Imagine a world where the total on your monthly cell phone bill reads zero.
It’s not a dream, it’s the future -- or at least it’s the future that FreedomPop CEO Stephen Stokols is envisioning.
“It’s what it sounds like,” said Stokols of FreedomPop’s free mobile service. “100 percent totally free – no gimmicks, no sort of games we’re playing or promotion. You get free text, free data and free voice; 500 texts a month, 200 voice minutes and 500MB of data every month free for life.”
How does FreedomPop manage this? Sending audio is costly, but transmitting data is cheap. So FreedomPop converts your conversations into data it can send for mere pennies across phonelines it rents from the big boys.

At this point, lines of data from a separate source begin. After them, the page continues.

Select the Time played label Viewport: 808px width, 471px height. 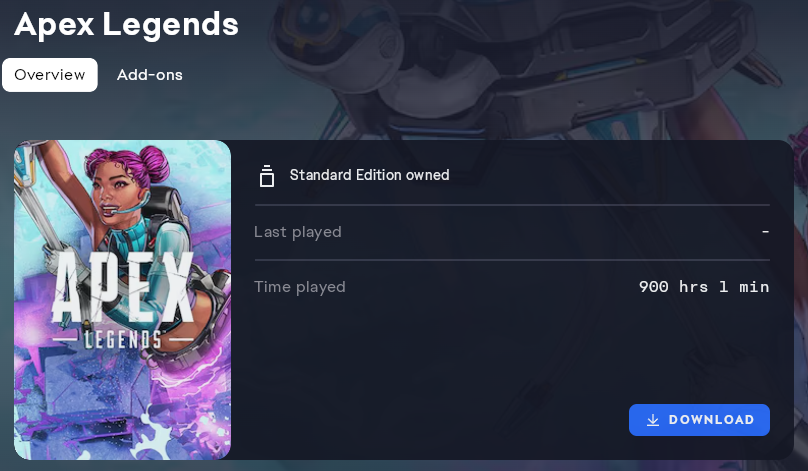pos(299,287)
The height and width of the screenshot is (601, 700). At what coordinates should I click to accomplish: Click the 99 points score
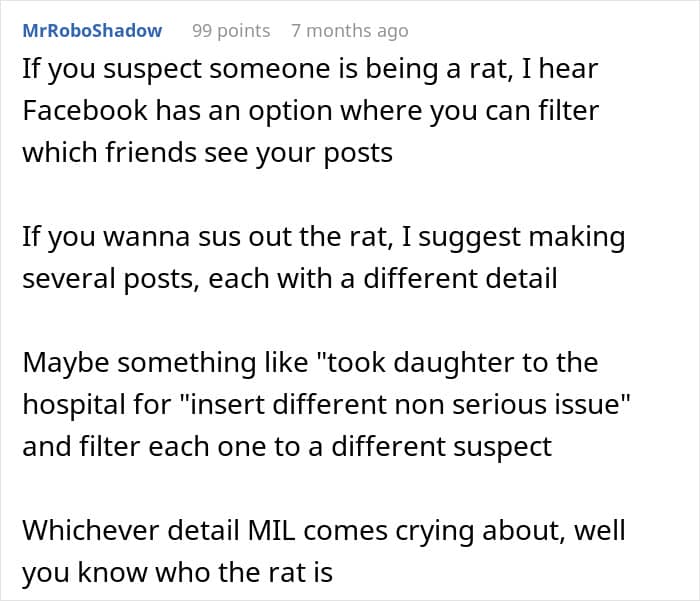[231, 31]
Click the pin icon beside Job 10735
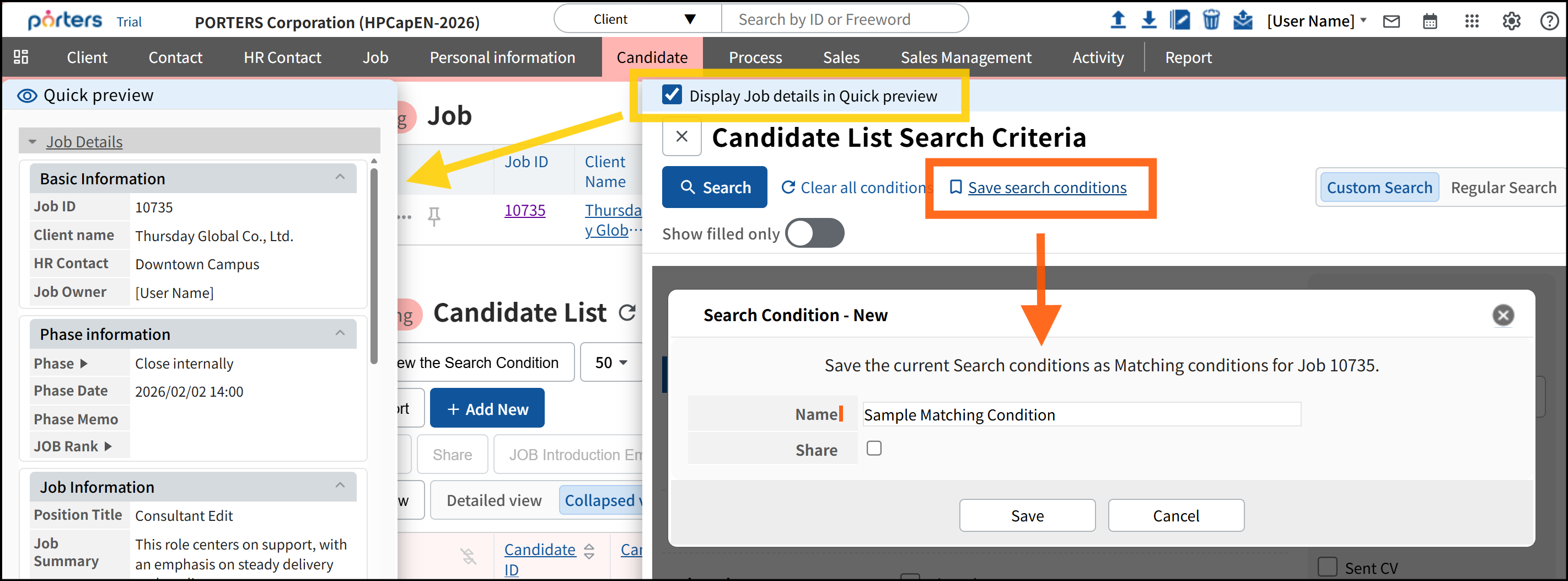The image size is (1568, 581). [x=434, y=216]
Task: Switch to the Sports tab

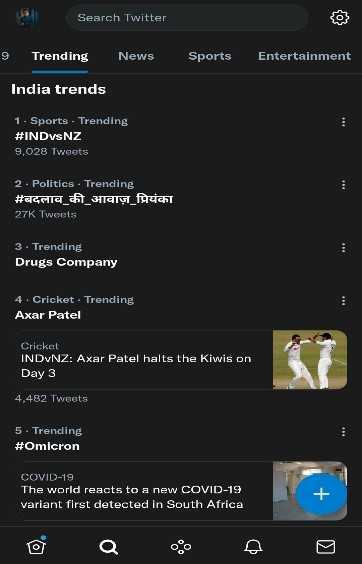Action: point(210,56)
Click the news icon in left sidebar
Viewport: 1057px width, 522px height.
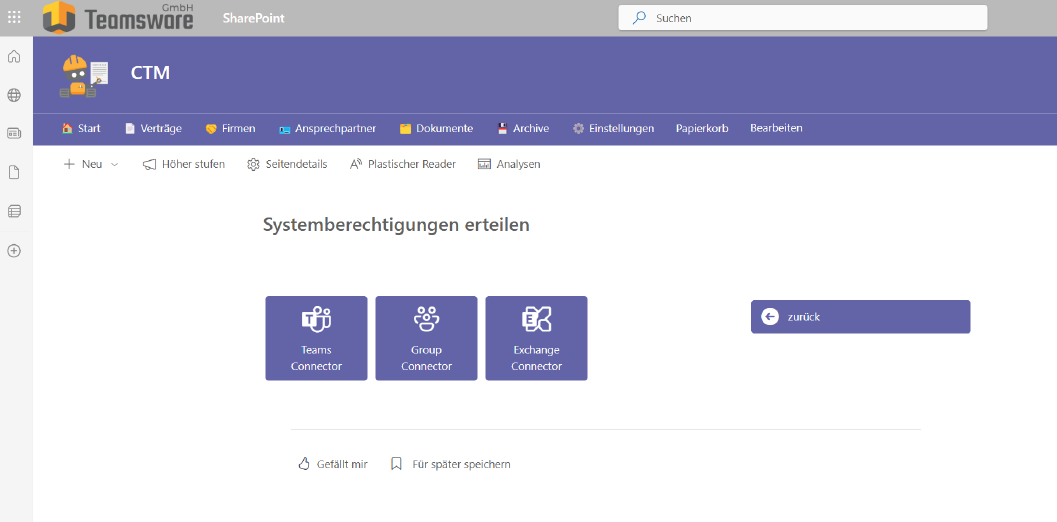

The company has also found an innovative way to offer high-quality smartphones at a fraction of the price you’d find at the store.

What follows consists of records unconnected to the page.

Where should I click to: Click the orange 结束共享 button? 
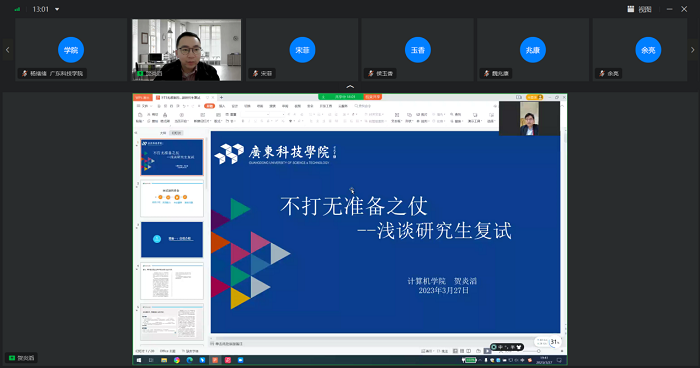[372, 97]
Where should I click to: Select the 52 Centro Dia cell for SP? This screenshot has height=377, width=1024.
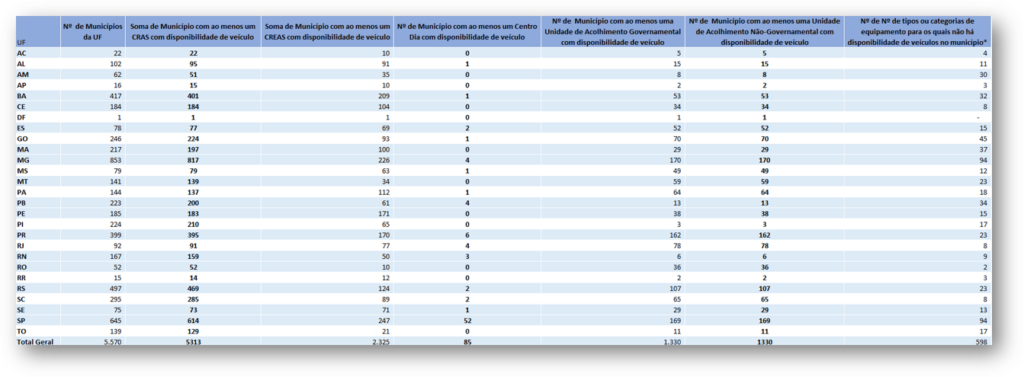467,320

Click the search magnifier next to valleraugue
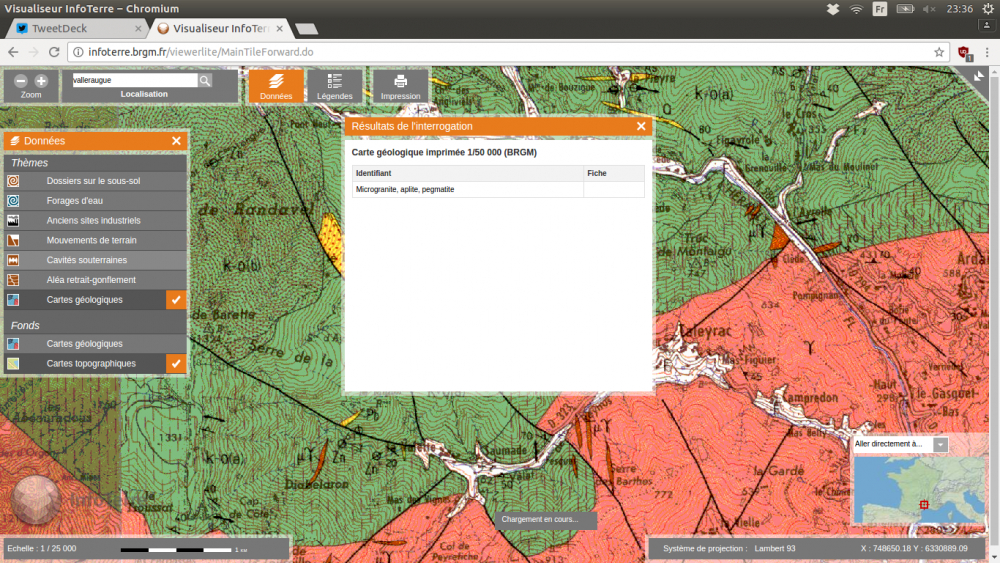coord(205,80)
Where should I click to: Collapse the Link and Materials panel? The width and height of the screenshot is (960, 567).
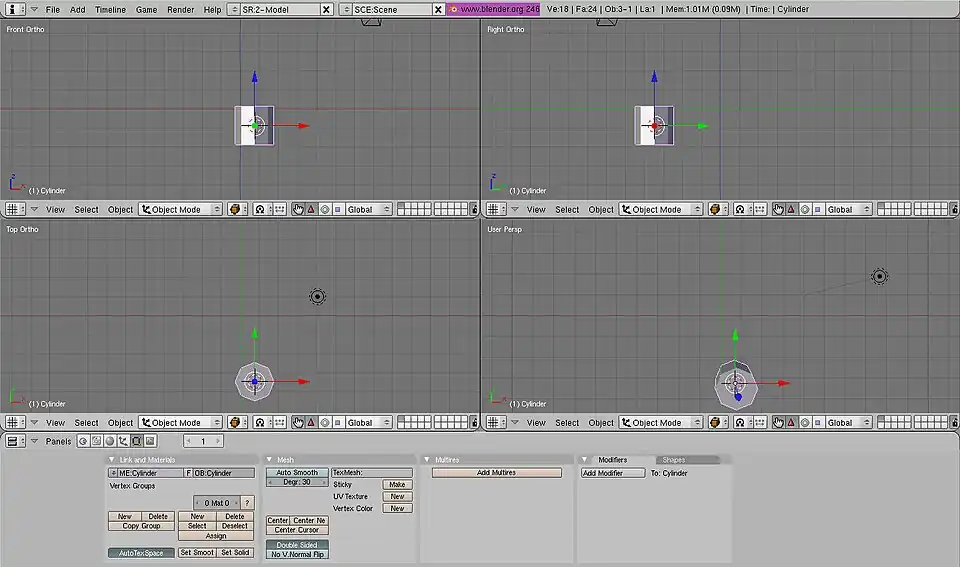tap(112, 460)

“What we’ve done is actually gone out and developed relationships with the refurbished guys so we actually buy these phones, we clean them up, refurbish them, turn them into A stock,” Stokols told Fox News’ Adam Housley on “Tech Take.” “[That] allows us to then sell a $300 phone, which looks brand new, for $100, without subsidizing it and still offer those very low rates.”
FreedomPop is currently selling the HTC Evo and will soon move into Samsung devices, all complete with the company’s free service.

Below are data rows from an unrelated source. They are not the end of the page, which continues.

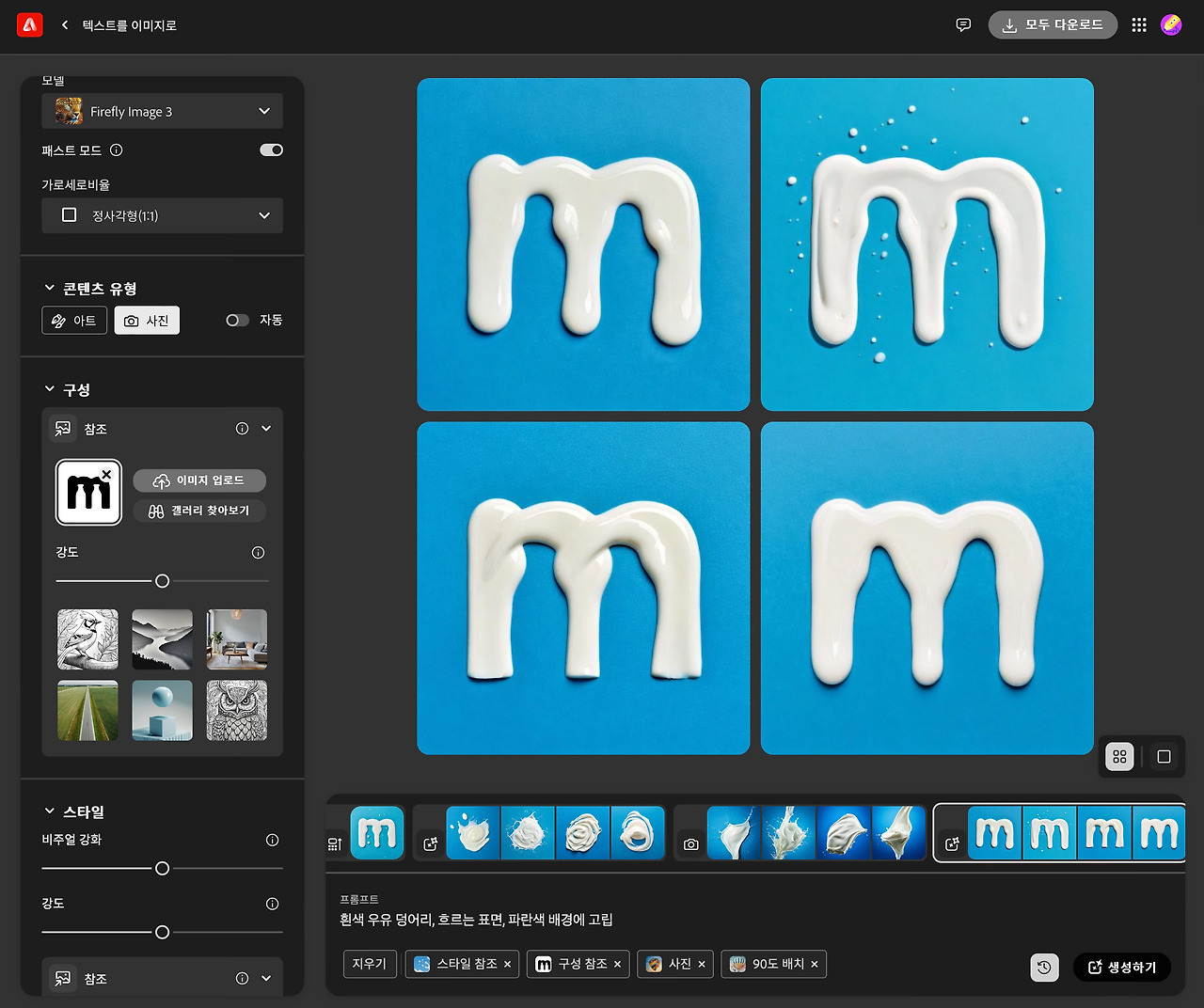Open the Firefly Image 3 model dropdown
This screenshot has width=1204, height=1008.
[162, 111]
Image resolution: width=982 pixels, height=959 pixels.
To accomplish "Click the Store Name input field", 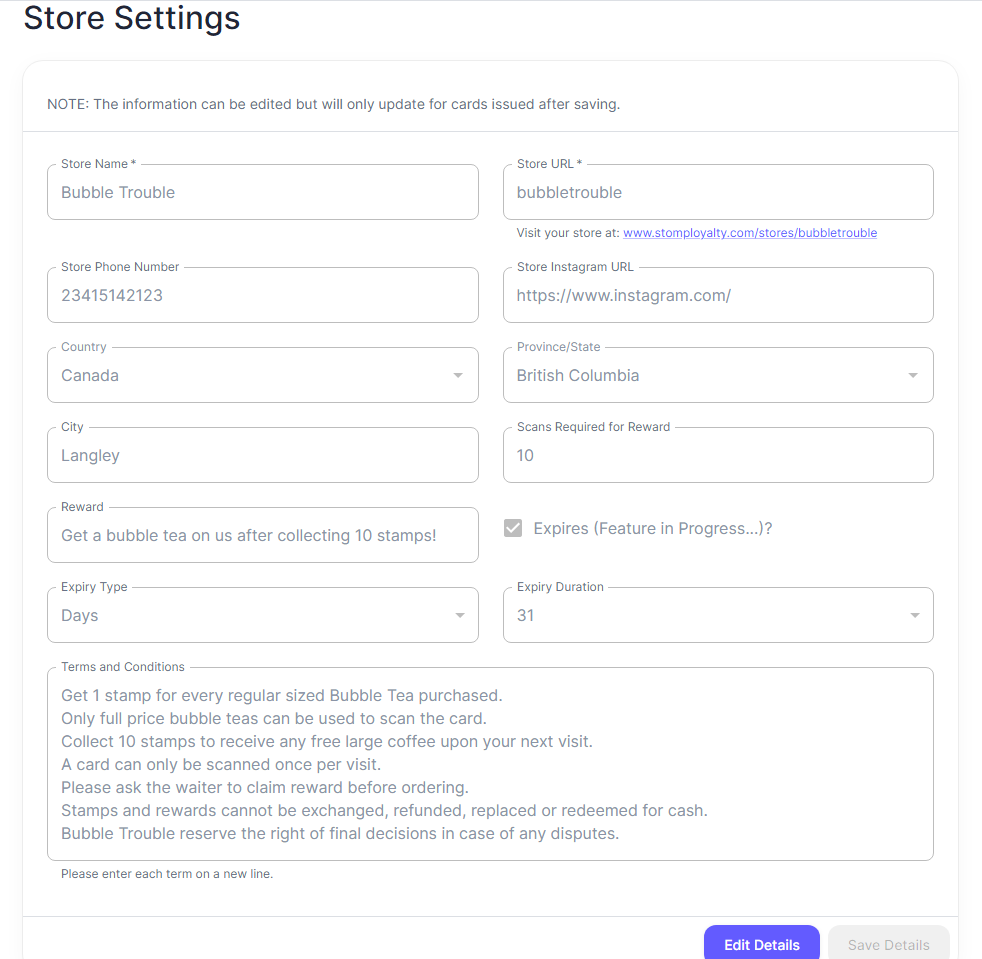I will (262, 193).
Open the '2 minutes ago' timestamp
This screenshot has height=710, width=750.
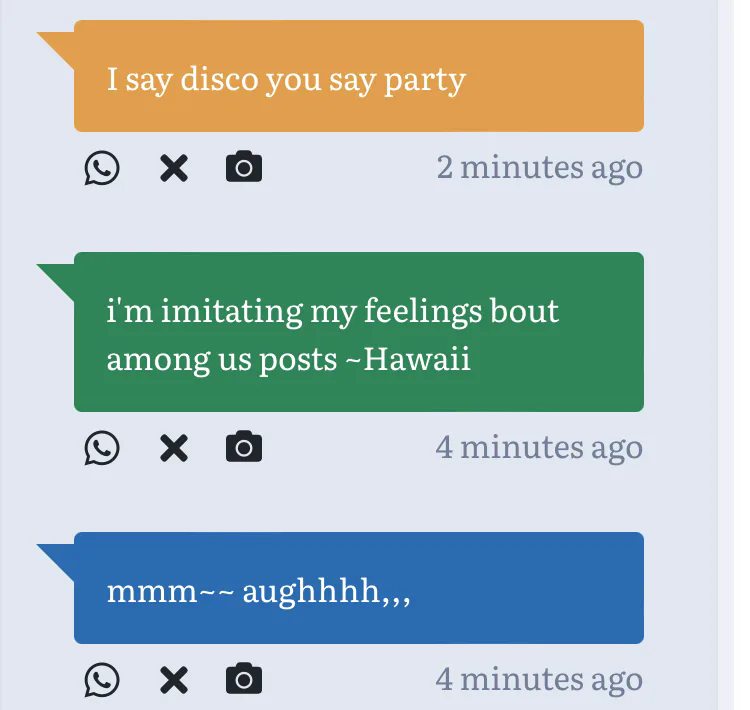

FreedomPop operates on the idea that once you sign up for a plan, you’ll want to invest in some of the company’s other not-so-free services, like online security.
“We basically look at voice, text, data as a big commodity. We say we want to commoditize this whole thing further,” said Stokols. “In the U.S., you got big guys, I don’t want to mention names, who are just kind of pillaging consumers. We’re saying, we don’t want to make money off that. We want to make money on other stuff. We’ll give that away for free and if you want to buy some online security, if you want to buy a value at a service from us, maybe identity theft, etc., we’ll sell you that as well.”
The company boasts over 100,000 users and growing. Their endgame? Giving the “big guys” a run for their money.
“The plan is to actually get to a point where we’re actually a top three or four carrier in the U.S.,” said Stokols. “Take down some of the big guys and force some pressure on the whole industry.”